Stored data entries:
╭──
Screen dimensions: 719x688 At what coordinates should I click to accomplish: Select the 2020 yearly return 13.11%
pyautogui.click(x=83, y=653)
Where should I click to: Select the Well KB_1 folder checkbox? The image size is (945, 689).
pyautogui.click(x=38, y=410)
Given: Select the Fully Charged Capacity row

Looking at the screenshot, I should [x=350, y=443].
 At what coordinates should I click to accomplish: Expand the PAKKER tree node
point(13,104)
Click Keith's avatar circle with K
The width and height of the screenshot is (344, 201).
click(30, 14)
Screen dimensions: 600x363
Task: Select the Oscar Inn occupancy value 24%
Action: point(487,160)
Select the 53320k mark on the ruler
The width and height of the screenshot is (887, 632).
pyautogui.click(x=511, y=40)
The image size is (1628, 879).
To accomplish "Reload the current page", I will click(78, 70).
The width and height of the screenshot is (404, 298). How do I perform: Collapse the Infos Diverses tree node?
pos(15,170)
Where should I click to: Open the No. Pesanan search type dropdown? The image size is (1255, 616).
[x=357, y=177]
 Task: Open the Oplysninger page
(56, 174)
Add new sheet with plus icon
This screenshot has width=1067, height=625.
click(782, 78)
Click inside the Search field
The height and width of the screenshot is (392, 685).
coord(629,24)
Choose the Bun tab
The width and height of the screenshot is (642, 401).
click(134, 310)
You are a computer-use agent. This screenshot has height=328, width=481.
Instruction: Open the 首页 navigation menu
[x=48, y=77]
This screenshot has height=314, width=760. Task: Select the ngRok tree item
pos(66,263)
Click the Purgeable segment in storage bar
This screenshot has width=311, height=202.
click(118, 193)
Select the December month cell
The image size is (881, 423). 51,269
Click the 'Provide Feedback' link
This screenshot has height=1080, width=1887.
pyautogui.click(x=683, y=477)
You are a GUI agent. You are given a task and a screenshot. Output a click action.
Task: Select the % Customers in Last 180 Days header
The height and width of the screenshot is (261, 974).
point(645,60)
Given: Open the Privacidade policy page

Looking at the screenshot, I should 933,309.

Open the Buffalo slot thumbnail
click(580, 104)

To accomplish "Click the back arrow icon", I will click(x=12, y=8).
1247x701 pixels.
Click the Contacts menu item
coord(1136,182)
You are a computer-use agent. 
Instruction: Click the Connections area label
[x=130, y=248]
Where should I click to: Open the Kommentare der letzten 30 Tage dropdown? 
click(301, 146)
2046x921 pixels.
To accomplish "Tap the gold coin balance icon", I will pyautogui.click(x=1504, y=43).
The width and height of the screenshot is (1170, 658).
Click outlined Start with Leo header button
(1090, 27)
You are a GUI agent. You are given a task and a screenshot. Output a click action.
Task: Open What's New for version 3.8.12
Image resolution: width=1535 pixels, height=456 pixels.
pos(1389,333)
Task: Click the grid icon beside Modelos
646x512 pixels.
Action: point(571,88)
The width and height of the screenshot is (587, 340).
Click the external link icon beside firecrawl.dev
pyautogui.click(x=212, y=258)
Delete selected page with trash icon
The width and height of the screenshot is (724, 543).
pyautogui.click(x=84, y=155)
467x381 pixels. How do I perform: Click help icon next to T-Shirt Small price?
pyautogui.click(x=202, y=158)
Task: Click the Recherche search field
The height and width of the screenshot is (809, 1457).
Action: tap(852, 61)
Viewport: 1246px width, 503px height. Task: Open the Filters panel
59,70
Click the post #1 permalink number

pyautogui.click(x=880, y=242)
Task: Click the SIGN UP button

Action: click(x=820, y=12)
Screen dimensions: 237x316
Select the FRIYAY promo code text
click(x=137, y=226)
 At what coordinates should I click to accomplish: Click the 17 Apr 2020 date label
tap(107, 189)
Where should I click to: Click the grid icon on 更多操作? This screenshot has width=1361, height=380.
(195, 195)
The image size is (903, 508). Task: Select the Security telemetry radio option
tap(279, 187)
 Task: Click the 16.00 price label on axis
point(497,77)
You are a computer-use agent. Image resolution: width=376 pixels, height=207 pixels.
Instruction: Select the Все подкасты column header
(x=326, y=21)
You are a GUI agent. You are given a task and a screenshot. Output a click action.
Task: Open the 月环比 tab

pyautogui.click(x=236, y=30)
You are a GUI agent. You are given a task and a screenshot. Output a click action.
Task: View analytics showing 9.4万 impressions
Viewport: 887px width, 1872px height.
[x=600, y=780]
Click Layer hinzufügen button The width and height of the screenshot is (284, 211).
╰──
■ **How to complete this task**: Determine which lines above include the word "computer", and report those lines in full.

■ **Written answer**:
You are a computer-use agent. This screenshot has height=328, width=481.
You are a computer-use agent. 
You are a computer-use agent. Image resolution: width=376 pixels, height=207 pixels.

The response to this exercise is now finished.